Ditto the force versus the object. If one exists, then by definition, the other cannot. So there's never going to be a meeting of the twain. The qualifiers have to come out. "Almost," "nearly," "pretty close ..."

In chess, I was taught to play as if my opponent would never make a mistake, to shoot for the perfect game; however, if you have two players of equal skill and neither makes a mistake, white always wins. White moves first, and if he never missteps, black is always one move behind.

Playing as if the opponent won't screw up means that you play your game and don't depend on him to give it to you.

In football (American style) both the defensive lineman and offensive lineman covering the same position cannot do their job on a given play; somebody has to get beaten for the game to proceed. They can trade back and forth, play by play, but they can't both prevail at the same time. Somebody has to fail for any game to go forward.

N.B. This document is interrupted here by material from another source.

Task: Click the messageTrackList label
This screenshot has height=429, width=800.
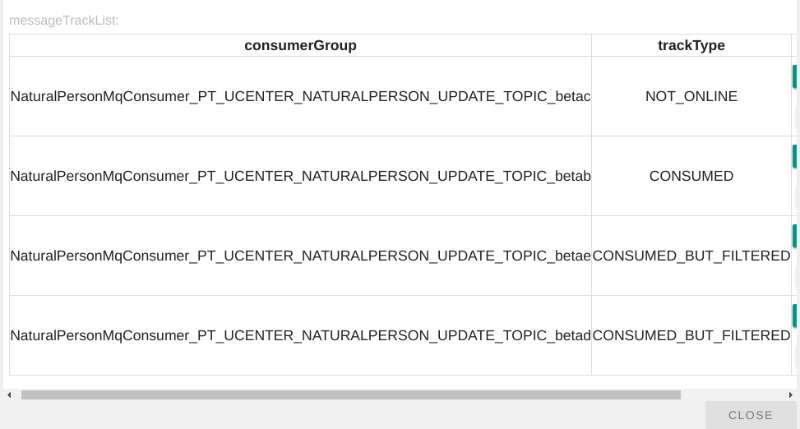Action: [x=64, y=20]
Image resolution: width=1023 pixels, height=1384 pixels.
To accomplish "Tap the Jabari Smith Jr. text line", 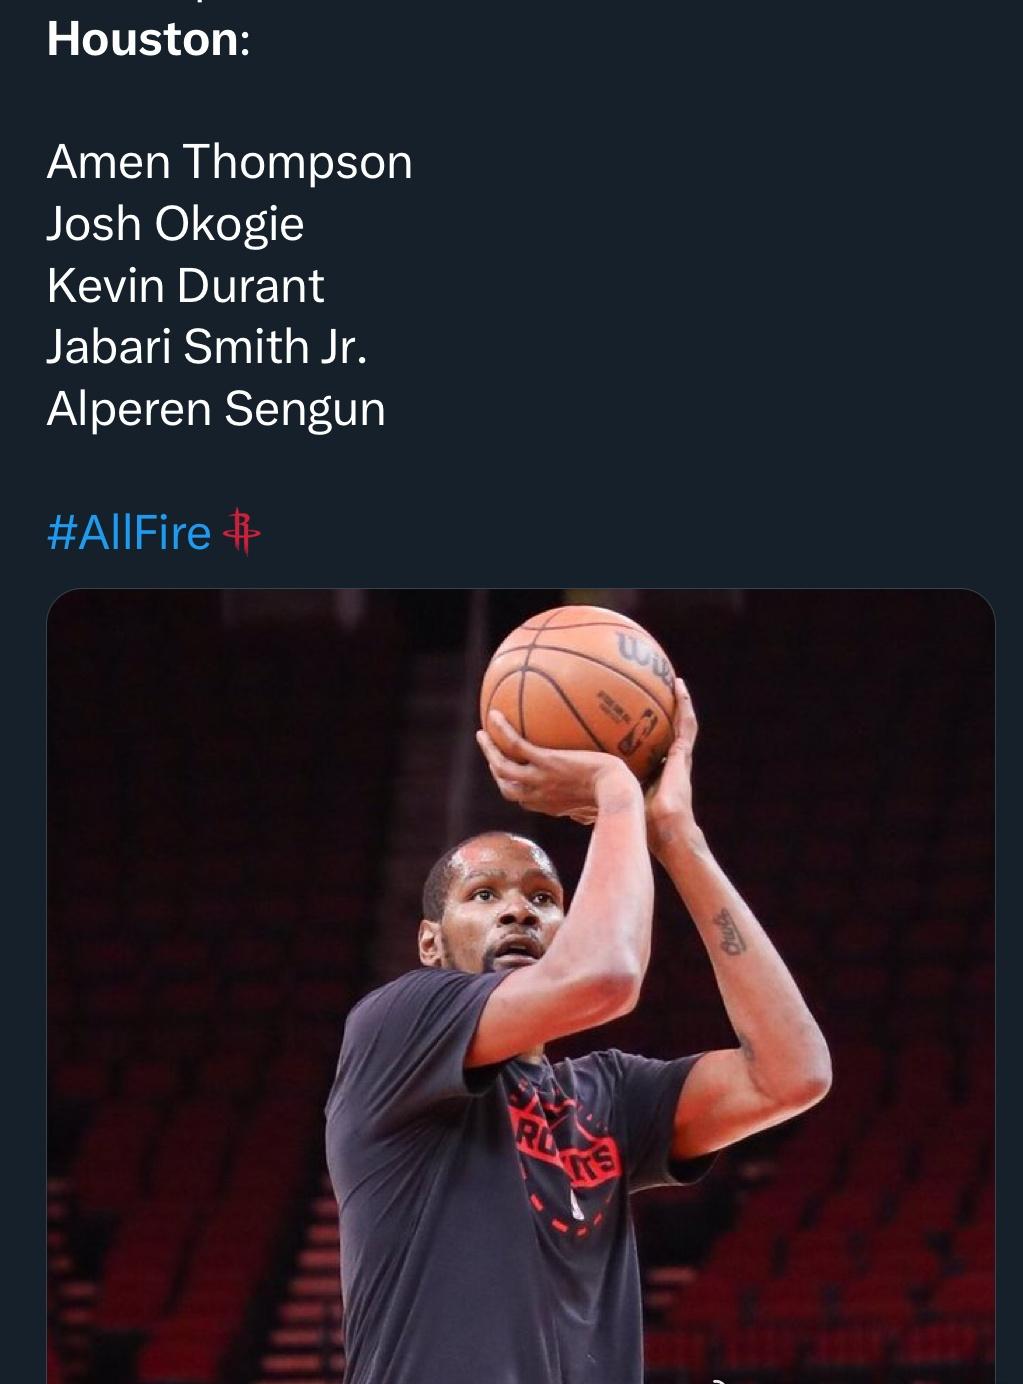I will pos(206,346).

In our art, we are taught certain principles and how to do certain moves. If I am doing that, accomplishing what I set out to accomplish, then it doesn't matter what you are doing. I will be covering my lines, engaging my targets, using my tools, and unless your goal is to get flattened, you won't be getting what you want.

Not to say that I can pull this off every time. There's the theory versus the practice. But that, like playing the chess guy who isn't going to make a mistake, is the goal. This is why we say that the three most important things in a fight are the same as the most important things in a small business:

Location, location, and location. If I have a place to stand, my lever handy, you will get moved.

12 comments:

ush said...

"if you have two players of equal skill and neither makes a mistake, white always wins. White moves first, and if he never missteps, black is always one move behind."

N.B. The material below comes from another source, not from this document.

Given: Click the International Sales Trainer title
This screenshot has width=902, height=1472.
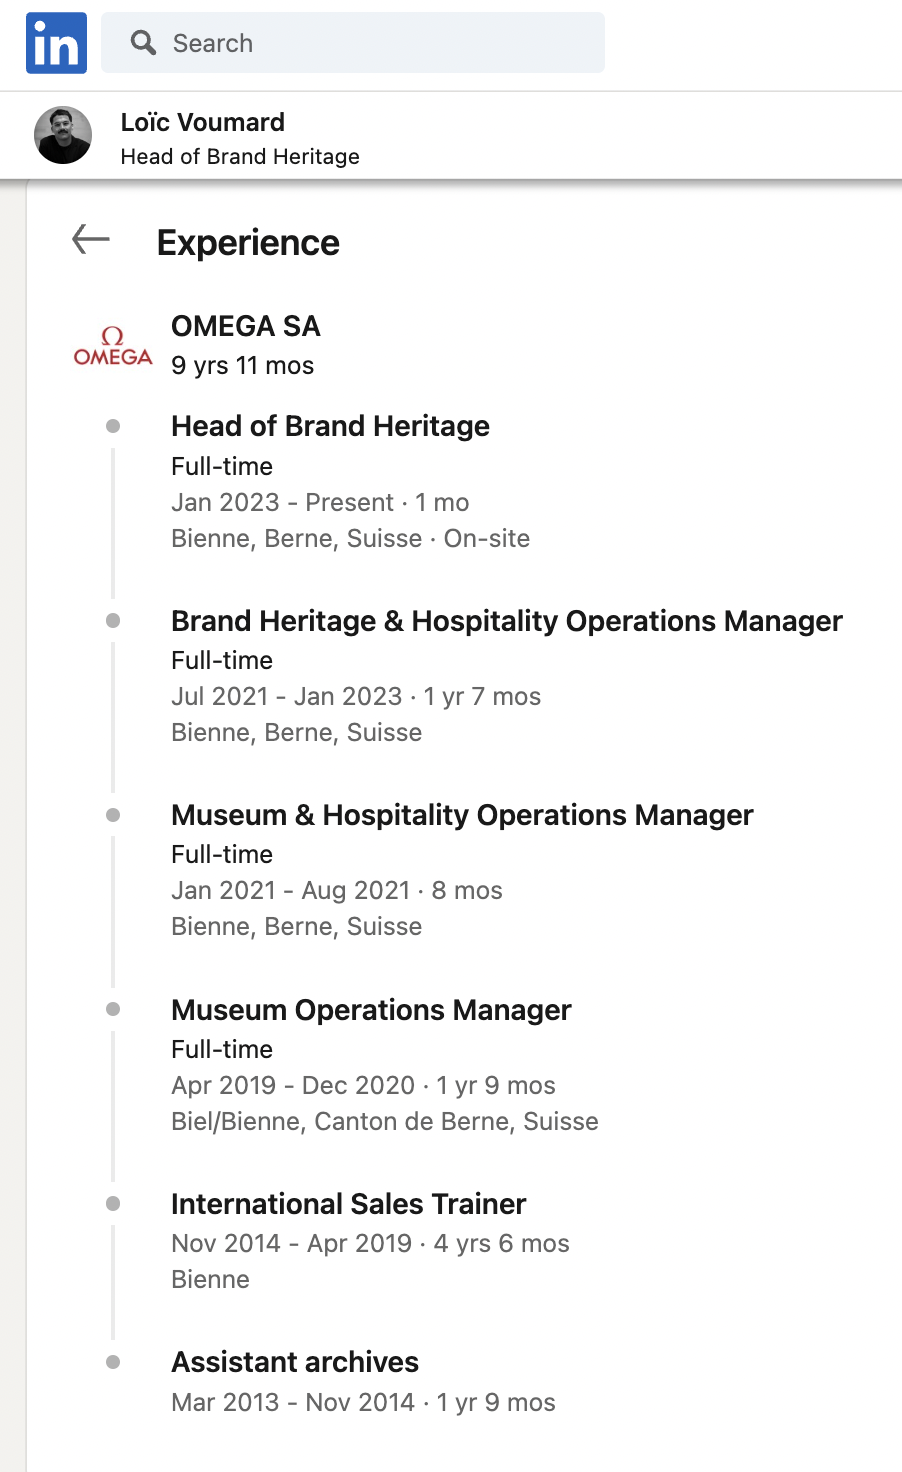Looking at the screenshot, I should pos(348,1204).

This post stopped me dead in my tracks. A few years back one of my teachers' teachers posed a similar question to a group of us. One of the replies that he received nearly started a duel which would have left someone dead.

I've given a good deal of thought to the original question since then but i'd never looked at it from this angle.

Steve Perry said...

Simple stuff, really. If two people decide to race and they are both equally speedy, the race is always a tie. If one is allowed to start two seconds early, he will always win by two seconds.

Unless something happens to eat up the advantage. If the second guy can distract the first somehow and get ahead, then he wins.

All things are seldom equal, of course, and at a given moment, there are a lot of other factors that come into play as to who can manage what.

In a fight, the first to move is the first to risk making an error. For years, I believed this gave the advantage to a counter-puncher.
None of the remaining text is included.